═══ Tekstfragment

Gedachtes, gebeden en verhalen in het jaar van Sint-Jozef (1)

Gedachtes, gebeden en verhalen in het jaar van Sint-Jozef (1)

Dag of nacht?

We kunnen ons afvragen wat ons het meeste aanspreekt: de dag of de nacht? De dag verlicht voor ons de aarde, de nacht openbaart ons het firmament. Deze gedachten komen in ons op als we aan Sint-Jozef denken.

We worden getroffen door het duister waarmede deze onvergelijkelijke Heilige omgeven is … We weten van zeer veel mensen, die om allerlei redenen beroemd zijn, wat ze gedaan hebben en wat hun geschiedenis is. Over Sint-Jozef wordt bijna niets gezegd. Slechts enkele regels in het Evangelie, zonder dat er echter ook maar één uitspraak van hem wordt vermeld; dat is alles. Deze man bevindt zich in het duister. Voor de wereld is zijn leven een waarlijk donkere nacht, maar zoals de nacht is: diepzinnig, majestueus en religieus-ontroerend. Zozeer, dat we uiteindelijk dit verborgen bestaan onvergelijkelijk veel mooier, grootser en boeiender gaan vinden dan een bestaan, dat zich in het volle daglicht afspeelt.

De diepzinnigheid, die zo’n vaag beeld verbergt, neemt toe naarmate we haar meer doorgronden en tenslotte heeft de ziel het gevoel, dat ze voor een onpeilbare diepte staat. Onmerkbaar wordt ze dan als het ware verheven boven haar alledaagse denkwereld. Ze ademt een zuiverder, geuriger lucht in. Het is alsof een vleugje van het hemelse vaderland haar beroert. In vrede met zich zelf voelt ze zich haast in Gods nabijheid. Wie zich met hart en ziel verdiept in Sint-Jozef, voelt hetzelfde als bij het betreden van een heiligdom. Het is een plaats van vrede, stilte, er is een gedempt licht dat de geest in zich zelf doet keren. Het is een plaats die tot ernst stemt, diepe en tedere gevoelens oproept, eerbied vraagt en er toe aanzet; tot nederigheid brengt, de wereld doet vergeten en een voorsmaak geeft van de eeuwigheid. Hoe dan ook, een heiligdom is een plaats waar God vertoeft. Ik betwijfel of we aan Sint-Jozef kunnen denken zonder één van deze gevoelens. Door de staat waartoe Sint-Jozef is uitverkozen verblijft bij hem én omhult hij het grootste van alle mysteries: van God die mens geworden is in de schoot van een Maagd; van Jezus en Maria.

══════
═══ Ruwe gegevens

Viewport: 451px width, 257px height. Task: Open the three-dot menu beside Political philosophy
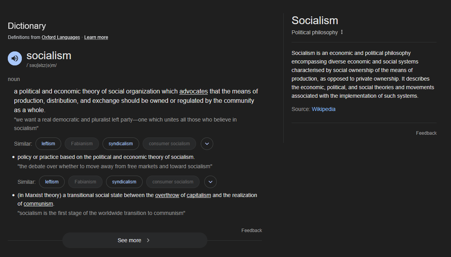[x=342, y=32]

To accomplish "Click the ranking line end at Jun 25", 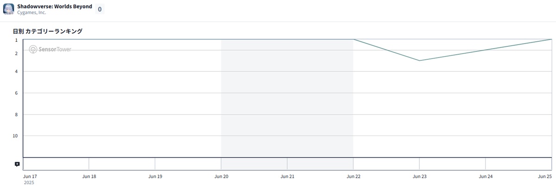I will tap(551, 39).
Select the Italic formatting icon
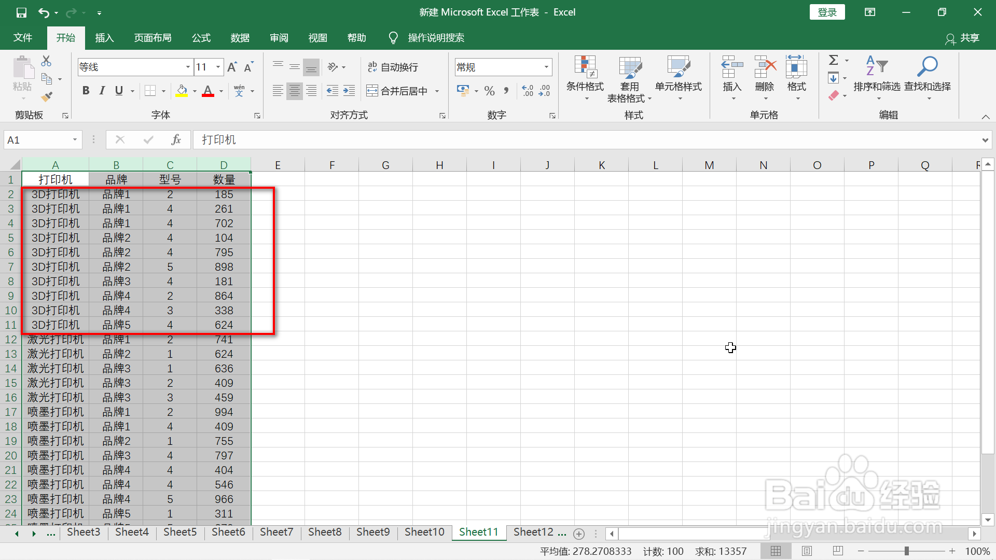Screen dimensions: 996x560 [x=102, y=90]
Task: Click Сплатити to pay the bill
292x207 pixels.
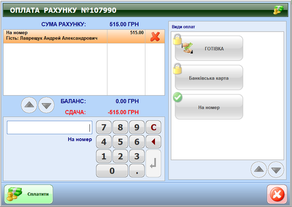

══════
═══ Ruwe gegevens

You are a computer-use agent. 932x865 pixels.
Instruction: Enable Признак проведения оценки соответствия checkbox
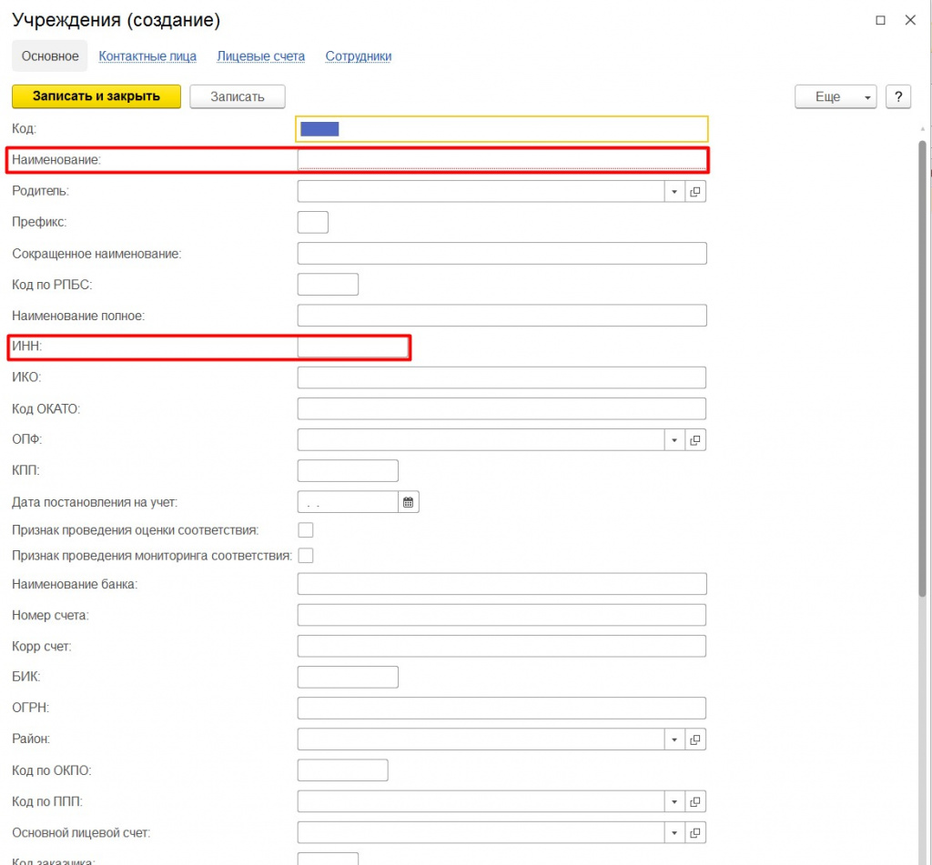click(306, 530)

══════

## Opdracht 1
Wat staat er volgens de tekst over Sint-Jozef in het Evangelie over hem?
## Opdracht 2
Herhaal letterlijk het stuk uit de tekst over Sint-Jozef dat opent met de woorden waarin "We worden getroffen" staat en sluit met "volle daglicht afspeelt.".

## Uitvoer 1
Slechts enkele regels, zonder dat er ook maar één uitspraak van hem wordt vermeld.

## Uitvoer 2
We worden getroffen door het duister waarmede deze onvergelijkelijke Heilige omgeven is … We weten van zeer veel mensen, die om allerlei redenen beroemd zijn, wat ze gedaan hebben en wat hun geschiedenis is. Over Sint-Jozef wordt bijna niets gezegd. Slechts enkele regels in het Evangelie, zonder dat er echter ook maar één uitspraak van hem wordt vermeld; dat is alles. Deze man bevindt zich in het duister. Voor de wereld is zijn leven een waarlijk donkere nacht, maar zoals de nacht is: diepzinnig, majestueus en religieus-ontroerend. Zozeer, dat we uiteindelijk dit verborgen bestaan onvergelijkelijk veel mooier, grootser en boeiender gaan vinden dan een bestaan, dat zich in het volle daglicht afspeelt.